Accordingly, we conclude that the WCJ did not err in concluding that Claimant voluntarily retired from the labor market and in granting Employer's suspension petition as of January 10, 2012. In light of this holding, we need not address Employer's argument on appeal challenging the Board's May 21, 2015 order reversing the WCJ's November 6, 2013 decision granting Employer's modification petition, which would have reduced Claimant's compensation rate from $691.58 to $82.43 per week, effective January 10, 2012.
The order of the Board is affirmed.
AND NOW, this 1st day of September, 2017, the order of the Workers' Compensation Appeal Board in the above-captioned matter is affirmed.
1. Act of June 2, 1915, P.L. 736, as amended, 77 P.S. §§ 1–1041.1, 2501–2708.

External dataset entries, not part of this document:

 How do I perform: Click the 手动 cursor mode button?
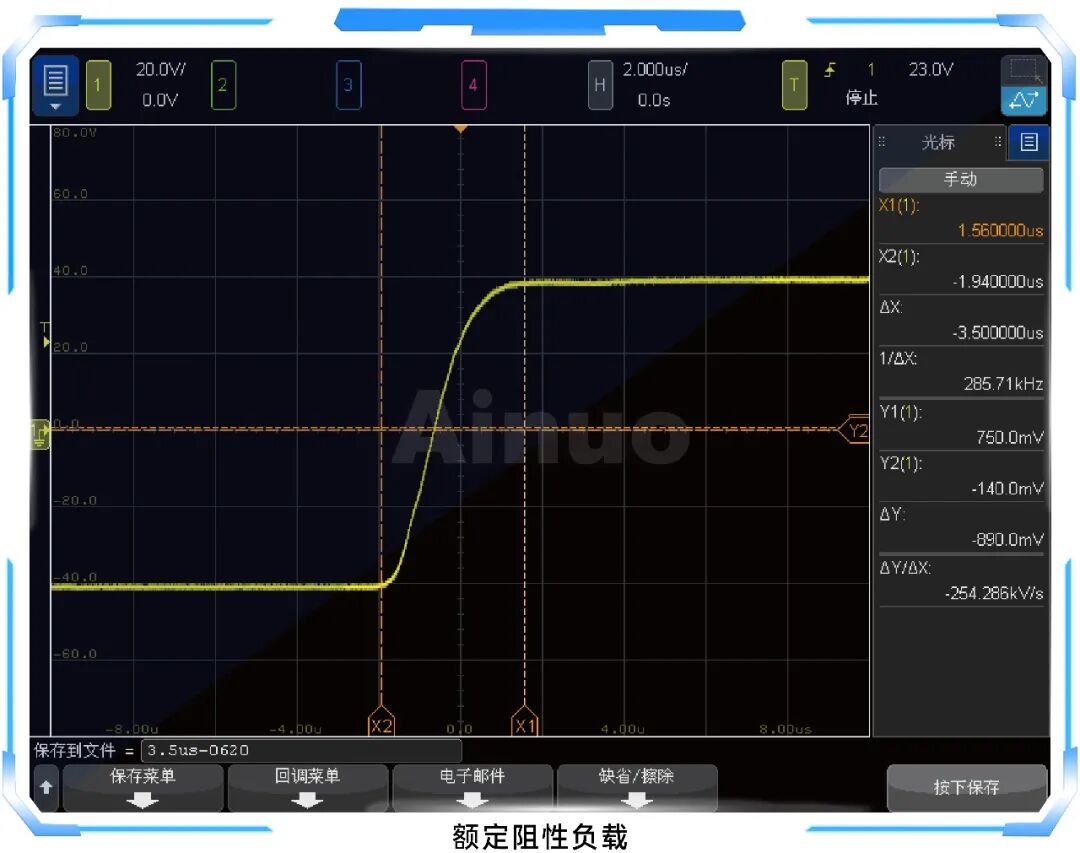960,180
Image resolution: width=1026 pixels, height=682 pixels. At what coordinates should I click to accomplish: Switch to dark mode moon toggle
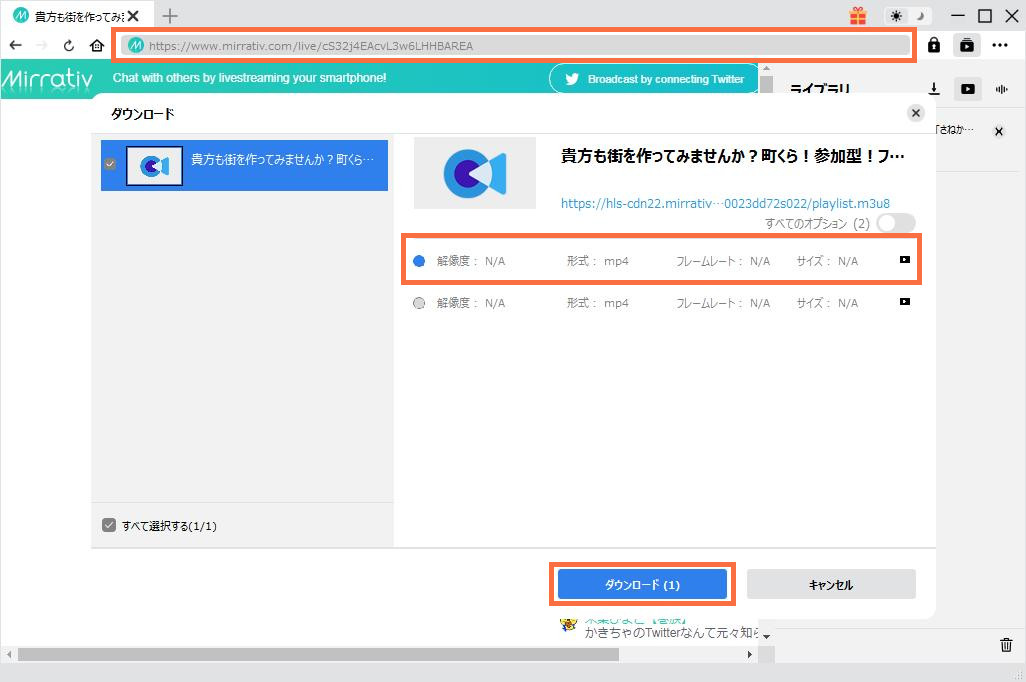click(x=918, y=16)
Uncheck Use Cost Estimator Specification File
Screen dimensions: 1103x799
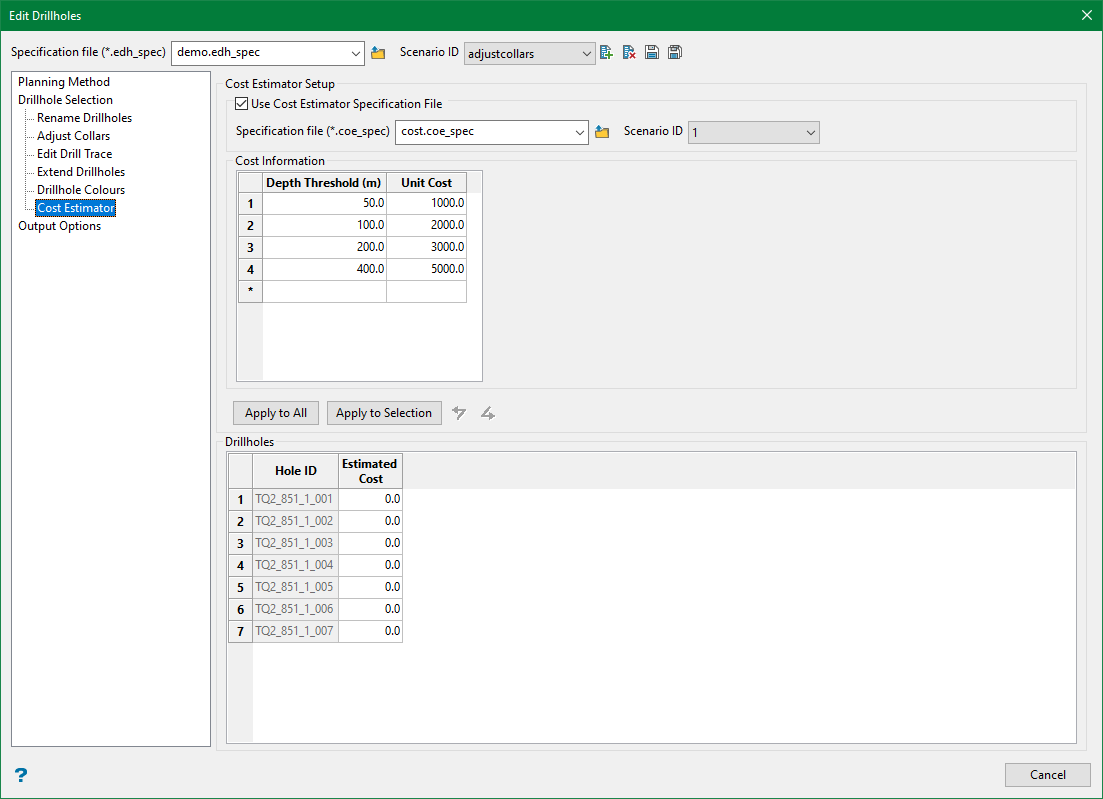click(x=241, y=104)
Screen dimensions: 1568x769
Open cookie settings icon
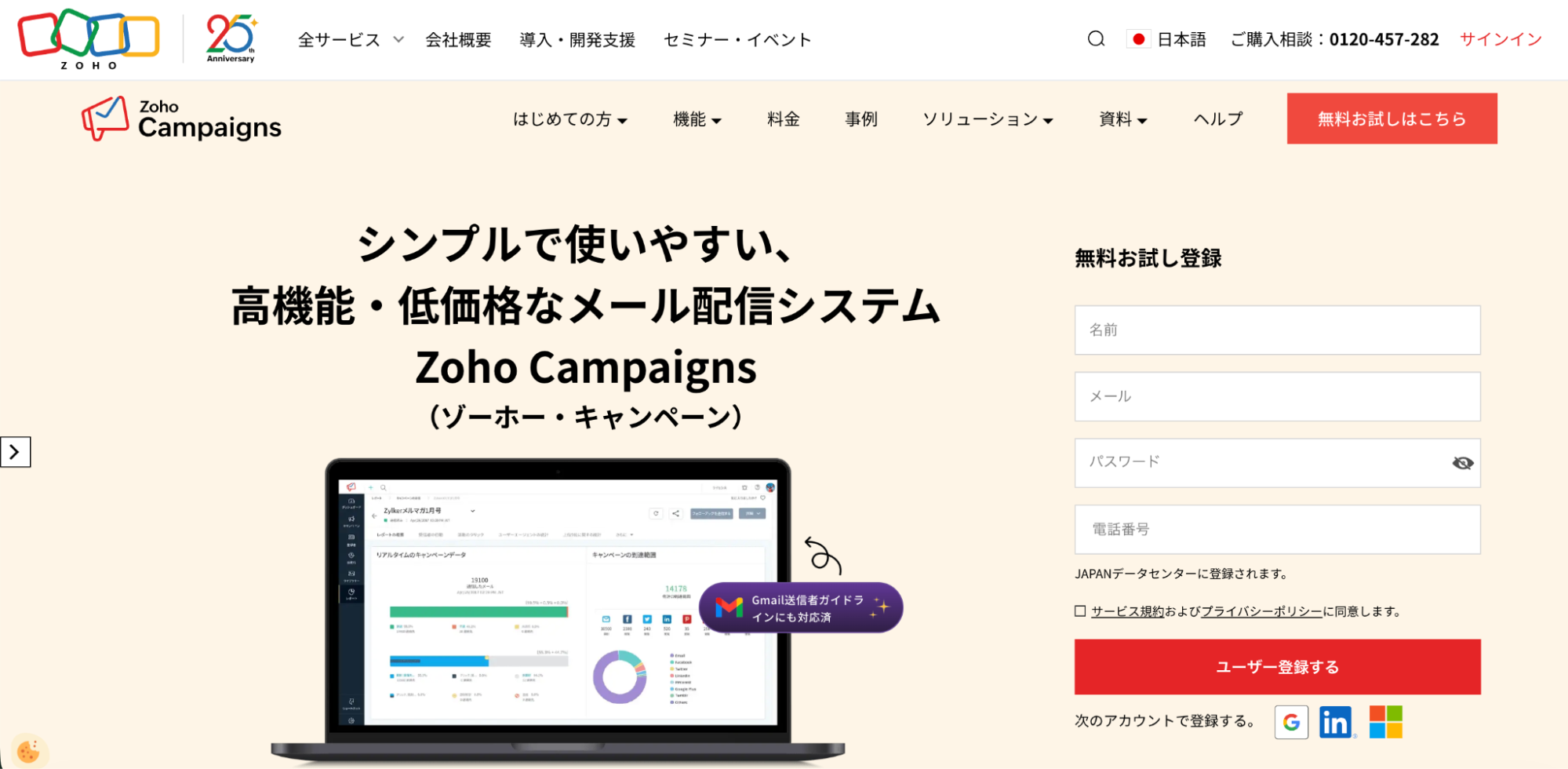click(x=28, y=751)
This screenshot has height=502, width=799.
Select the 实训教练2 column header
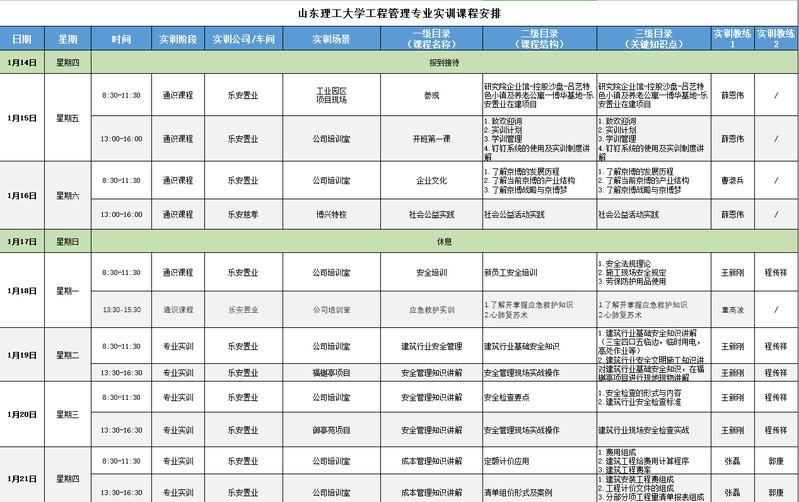click(776, 39)
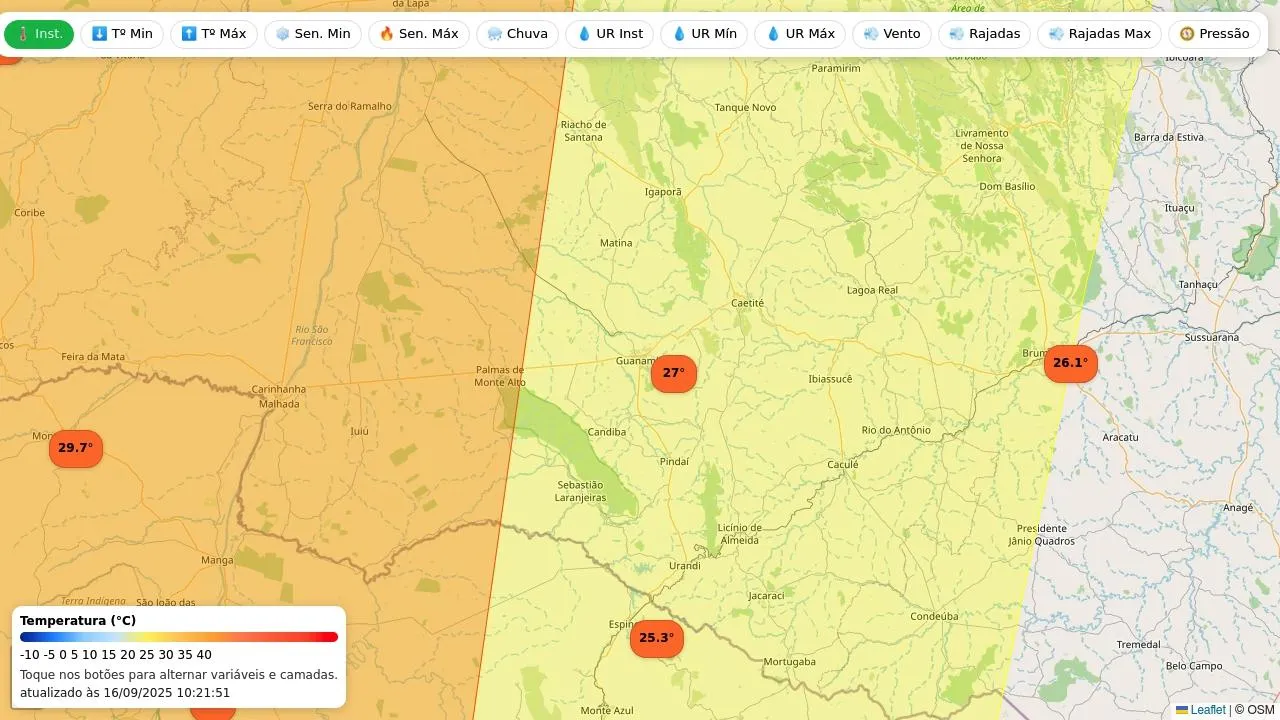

2. In addition to the modification/suspension petition filed by Employer, Claimant filed a review petition seeking to add additional injuries and a petition to review benefit offset based on Employer's filing of a notice of workers' compensation benefit offset following Claimant's election to receive a disability pension. In the November 6, 2013 decision, the WCJ granted the review petition in part adding the injuries of aggravation of bilateral shoulder arthritis and denied the petition to review benefit offset, concluding that Employer was entitled to an offset of Claimant's full monthly pension benefit amount and a recoupment for pension benefits received prior to the decision. Claimant appealed the WCJ's decision regarding the petition to review benefit offset and the Board affirmed the WCJ's determination. Neither party appealed from the WCJ's decision on the review petition and the review petition and petition to review benefit offset were not addressed in the WCJ's March 31, 2016 remand decision or the October 6, 2016 Board opinion.
3. This Court's review of an appeal from a determination by the Board is limited to determining whether an error of law was committed, whether the WCJ's necessary findings of fact are supported by substantial evidence and whether Board procedures or constitutional rights were violated. Chesik v. Workers' Compensation Appeal Board (Department of Military and Veterans' Affairs), 126 A.3d 1069, 1074 n. 5 (Pa. Cmwlth. 2015).
4. SSD benefits are available to those who are unable “to engage in any substantial gainful activity” because of a medically determinable impairment which lasts for twelve months or more and is so severe that the individual “is not only unable to do his previous work but cannot, considering his age, education, and work experience, engage in any other kind of substantial gainful work which exists in the national economy.” 42 U.S.C. § 423(d)(1)(A), (2)(A).